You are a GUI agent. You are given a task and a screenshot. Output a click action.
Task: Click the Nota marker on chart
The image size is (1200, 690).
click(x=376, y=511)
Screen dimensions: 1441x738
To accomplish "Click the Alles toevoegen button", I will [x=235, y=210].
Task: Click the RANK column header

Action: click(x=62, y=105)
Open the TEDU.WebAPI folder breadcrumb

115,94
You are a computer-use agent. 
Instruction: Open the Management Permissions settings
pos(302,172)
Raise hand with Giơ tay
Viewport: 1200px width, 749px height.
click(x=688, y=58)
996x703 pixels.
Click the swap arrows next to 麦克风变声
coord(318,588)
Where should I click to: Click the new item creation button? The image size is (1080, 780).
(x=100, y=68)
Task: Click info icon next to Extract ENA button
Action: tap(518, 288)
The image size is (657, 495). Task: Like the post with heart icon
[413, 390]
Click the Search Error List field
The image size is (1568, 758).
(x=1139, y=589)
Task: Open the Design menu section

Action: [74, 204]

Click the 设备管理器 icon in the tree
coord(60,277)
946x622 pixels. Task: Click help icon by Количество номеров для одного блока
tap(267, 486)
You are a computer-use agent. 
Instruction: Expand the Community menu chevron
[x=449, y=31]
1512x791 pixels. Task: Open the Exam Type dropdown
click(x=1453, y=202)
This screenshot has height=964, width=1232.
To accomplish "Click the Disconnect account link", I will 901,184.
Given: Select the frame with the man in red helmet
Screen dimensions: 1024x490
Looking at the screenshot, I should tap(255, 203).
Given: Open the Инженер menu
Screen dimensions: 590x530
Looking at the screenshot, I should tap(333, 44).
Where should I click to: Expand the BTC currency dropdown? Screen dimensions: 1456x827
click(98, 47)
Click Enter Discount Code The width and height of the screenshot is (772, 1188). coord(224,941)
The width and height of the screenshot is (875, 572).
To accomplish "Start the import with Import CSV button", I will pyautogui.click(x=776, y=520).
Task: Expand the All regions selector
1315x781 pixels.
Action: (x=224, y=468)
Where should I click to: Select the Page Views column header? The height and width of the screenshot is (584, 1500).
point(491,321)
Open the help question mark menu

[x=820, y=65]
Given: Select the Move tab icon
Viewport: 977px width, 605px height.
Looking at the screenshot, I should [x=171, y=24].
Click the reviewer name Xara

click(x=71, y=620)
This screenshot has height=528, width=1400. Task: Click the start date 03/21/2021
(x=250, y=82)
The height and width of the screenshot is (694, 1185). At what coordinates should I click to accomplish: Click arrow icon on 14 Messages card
____________________
### WHAT THIS TASK INVOLVES
Every line that contains the string "accomplish" should be copied from the entries.

### EXERCISE OUTPUT
To accomplish "Click the Alles toevoegen button", I will [x=235, y=210].
To accomplish "Click the Disconnect account link", I will 901,184.
To accomplish "Start the import with Import CSV button", I will pyautogui.click(x=776, y=520).
The height and width of the screenshot is (694, 1185). At what coordinates should I click to accomplish: Click arrow icon on 14 Messages card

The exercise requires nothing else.